(Records from a data collection)
********

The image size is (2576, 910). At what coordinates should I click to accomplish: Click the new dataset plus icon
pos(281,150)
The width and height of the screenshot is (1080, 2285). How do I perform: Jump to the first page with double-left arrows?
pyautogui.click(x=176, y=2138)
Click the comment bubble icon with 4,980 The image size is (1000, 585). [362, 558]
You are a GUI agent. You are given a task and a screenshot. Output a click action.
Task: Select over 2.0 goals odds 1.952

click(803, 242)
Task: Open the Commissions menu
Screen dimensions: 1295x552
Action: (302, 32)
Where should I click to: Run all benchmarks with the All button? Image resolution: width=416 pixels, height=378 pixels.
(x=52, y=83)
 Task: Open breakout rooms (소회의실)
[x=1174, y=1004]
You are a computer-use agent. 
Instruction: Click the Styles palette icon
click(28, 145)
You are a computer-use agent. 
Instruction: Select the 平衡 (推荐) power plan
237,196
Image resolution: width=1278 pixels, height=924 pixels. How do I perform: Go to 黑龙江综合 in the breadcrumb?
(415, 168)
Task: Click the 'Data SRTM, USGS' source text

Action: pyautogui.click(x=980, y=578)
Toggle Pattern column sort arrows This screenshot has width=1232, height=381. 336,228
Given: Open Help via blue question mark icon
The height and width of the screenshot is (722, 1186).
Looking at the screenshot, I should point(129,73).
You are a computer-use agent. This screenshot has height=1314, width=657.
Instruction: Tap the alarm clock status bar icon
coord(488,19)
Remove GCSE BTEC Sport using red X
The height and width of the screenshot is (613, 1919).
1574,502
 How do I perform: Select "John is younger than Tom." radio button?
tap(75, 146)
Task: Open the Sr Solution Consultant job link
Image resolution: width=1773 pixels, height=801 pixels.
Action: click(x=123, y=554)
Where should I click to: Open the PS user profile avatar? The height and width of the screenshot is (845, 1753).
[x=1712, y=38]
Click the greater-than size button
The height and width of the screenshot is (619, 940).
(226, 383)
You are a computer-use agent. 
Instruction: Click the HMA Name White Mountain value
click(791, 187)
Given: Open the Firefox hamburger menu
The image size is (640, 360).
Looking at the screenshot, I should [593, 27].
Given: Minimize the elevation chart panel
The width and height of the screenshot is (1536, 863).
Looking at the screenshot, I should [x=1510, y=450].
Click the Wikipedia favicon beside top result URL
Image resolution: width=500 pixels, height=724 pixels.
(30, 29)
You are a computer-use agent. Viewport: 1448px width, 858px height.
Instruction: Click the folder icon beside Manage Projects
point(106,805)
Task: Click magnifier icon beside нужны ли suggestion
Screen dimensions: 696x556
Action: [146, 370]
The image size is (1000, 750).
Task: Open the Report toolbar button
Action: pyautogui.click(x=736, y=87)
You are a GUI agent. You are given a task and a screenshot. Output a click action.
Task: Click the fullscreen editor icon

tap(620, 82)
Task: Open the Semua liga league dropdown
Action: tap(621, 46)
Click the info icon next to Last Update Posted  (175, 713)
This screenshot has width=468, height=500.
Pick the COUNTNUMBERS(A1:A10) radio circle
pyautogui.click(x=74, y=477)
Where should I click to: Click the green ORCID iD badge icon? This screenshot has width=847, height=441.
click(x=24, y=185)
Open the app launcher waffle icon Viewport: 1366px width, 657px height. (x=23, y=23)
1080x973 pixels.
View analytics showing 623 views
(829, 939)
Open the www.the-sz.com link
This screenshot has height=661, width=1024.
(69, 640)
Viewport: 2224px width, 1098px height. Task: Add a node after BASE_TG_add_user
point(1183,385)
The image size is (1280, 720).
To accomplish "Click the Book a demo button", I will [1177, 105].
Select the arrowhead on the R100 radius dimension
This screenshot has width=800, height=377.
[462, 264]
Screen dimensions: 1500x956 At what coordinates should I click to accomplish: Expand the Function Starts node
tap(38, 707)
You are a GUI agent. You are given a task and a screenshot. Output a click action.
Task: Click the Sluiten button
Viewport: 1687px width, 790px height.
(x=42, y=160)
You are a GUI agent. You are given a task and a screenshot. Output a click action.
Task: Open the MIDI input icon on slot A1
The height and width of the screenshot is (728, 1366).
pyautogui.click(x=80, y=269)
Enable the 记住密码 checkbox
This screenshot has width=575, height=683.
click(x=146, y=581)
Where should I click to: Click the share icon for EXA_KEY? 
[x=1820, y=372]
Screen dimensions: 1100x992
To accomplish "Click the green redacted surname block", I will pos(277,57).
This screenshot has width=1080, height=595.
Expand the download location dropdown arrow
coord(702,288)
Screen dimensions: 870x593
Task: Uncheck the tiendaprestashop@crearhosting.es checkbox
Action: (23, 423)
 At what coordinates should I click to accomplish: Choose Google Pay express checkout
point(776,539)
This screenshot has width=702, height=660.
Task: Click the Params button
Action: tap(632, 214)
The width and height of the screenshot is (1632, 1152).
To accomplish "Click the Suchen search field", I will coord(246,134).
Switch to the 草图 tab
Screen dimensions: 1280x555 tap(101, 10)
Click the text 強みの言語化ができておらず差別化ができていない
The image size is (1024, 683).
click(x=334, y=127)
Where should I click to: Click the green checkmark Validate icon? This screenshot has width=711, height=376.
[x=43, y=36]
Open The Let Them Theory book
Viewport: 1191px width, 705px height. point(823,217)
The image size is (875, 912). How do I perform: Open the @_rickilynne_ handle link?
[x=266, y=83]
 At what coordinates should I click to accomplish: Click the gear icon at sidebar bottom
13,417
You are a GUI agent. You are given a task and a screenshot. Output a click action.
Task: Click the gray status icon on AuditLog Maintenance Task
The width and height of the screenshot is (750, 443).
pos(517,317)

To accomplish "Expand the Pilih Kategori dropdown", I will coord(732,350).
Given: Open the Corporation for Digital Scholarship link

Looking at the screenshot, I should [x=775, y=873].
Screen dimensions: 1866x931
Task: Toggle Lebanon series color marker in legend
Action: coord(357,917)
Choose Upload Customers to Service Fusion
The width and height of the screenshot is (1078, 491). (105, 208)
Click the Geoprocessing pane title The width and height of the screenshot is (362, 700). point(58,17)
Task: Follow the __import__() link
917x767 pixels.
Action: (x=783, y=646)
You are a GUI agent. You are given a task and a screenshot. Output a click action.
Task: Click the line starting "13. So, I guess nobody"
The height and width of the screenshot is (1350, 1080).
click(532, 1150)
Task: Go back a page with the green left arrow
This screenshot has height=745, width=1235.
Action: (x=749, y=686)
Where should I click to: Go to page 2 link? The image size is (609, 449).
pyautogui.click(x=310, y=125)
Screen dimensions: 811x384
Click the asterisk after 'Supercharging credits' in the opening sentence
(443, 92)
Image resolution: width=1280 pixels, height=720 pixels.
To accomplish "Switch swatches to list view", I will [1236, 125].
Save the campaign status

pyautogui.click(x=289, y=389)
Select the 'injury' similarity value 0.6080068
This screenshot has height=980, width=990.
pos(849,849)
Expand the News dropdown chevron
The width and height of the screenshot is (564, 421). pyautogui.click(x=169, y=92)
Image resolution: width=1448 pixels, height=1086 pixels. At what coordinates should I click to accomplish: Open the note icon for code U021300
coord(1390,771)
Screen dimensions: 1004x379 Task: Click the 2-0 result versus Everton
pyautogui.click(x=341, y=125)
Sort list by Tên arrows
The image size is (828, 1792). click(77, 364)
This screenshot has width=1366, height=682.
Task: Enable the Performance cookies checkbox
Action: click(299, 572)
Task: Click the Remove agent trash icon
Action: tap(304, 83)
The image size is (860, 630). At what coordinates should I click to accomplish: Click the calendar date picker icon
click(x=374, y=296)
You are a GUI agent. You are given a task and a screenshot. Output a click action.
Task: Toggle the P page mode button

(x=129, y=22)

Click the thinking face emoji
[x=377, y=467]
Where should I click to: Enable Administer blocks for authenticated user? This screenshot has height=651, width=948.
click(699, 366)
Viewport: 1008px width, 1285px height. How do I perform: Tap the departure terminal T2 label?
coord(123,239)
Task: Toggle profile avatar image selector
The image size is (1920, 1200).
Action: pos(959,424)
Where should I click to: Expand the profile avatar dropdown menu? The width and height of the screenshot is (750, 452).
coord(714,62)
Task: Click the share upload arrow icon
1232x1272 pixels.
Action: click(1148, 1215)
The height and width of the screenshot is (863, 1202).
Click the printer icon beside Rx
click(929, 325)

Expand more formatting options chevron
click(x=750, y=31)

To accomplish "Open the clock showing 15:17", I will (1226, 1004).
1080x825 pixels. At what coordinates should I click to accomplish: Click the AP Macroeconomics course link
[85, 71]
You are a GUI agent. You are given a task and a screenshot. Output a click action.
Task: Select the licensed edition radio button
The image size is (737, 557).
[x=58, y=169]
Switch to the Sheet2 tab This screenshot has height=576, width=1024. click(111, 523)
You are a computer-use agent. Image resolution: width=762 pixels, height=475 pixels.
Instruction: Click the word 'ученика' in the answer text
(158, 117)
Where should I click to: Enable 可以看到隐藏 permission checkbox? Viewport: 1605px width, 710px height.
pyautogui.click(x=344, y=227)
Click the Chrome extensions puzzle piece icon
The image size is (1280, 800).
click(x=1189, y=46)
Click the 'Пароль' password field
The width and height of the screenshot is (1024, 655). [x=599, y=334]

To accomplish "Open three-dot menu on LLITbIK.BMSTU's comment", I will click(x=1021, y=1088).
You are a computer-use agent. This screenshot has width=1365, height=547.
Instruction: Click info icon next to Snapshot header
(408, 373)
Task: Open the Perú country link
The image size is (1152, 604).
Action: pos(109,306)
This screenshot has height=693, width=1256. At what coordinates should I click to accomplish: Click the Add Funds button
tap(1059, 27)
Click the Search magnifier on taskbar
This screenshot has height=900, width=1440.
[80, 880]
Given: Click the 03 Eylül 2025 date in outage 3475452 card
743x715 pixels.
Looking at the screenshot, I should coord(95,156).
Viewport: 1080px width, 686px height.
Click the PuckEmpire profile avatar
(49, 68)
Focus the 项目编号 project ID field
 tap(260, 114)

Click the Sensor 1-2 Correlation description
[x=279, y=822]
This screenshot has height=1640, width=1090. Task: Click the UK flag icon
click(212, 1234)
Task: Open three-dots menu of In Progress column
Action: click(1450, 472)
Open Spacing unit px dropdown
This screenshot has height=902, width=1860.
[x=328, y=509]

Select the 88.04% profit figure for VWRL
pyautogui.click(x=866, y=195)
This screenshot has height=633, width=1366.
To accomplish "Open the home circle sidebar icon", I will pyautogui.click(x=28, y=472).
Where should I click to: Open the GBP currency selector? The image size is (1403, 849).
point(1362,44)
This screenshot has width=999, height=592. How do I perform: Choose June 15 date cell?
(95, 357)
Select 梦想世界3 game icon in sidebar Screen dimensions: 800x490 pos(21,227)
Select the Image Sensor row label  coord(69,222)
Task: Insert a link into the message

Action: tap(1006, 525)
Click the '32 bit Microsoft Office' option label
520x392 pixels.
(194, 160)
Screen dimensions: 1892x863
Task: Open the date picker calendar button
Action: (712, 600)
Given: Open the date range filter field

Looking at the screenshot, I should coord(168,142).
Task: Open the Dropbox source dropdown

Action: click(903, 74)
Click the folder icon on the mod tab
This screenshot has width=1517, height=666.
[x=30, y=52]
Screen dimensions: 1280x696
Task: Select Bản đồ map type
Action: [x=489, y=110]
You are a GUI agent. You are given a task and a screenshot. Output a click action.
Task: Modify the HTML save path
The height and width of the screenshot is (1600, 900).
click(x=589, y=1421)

********

PROBLEM REQUIREMENTS: Copy every line in the records above that contains the word "comment".

EXERCISE OUTPUT:
Click the comment bubble icon with 4,980 The image size is (1000, 585). [362, 558]
To accomplish "Open three-dot menu on LLITbIK.BMSTU's comment", I will click(x=1021, y=1088).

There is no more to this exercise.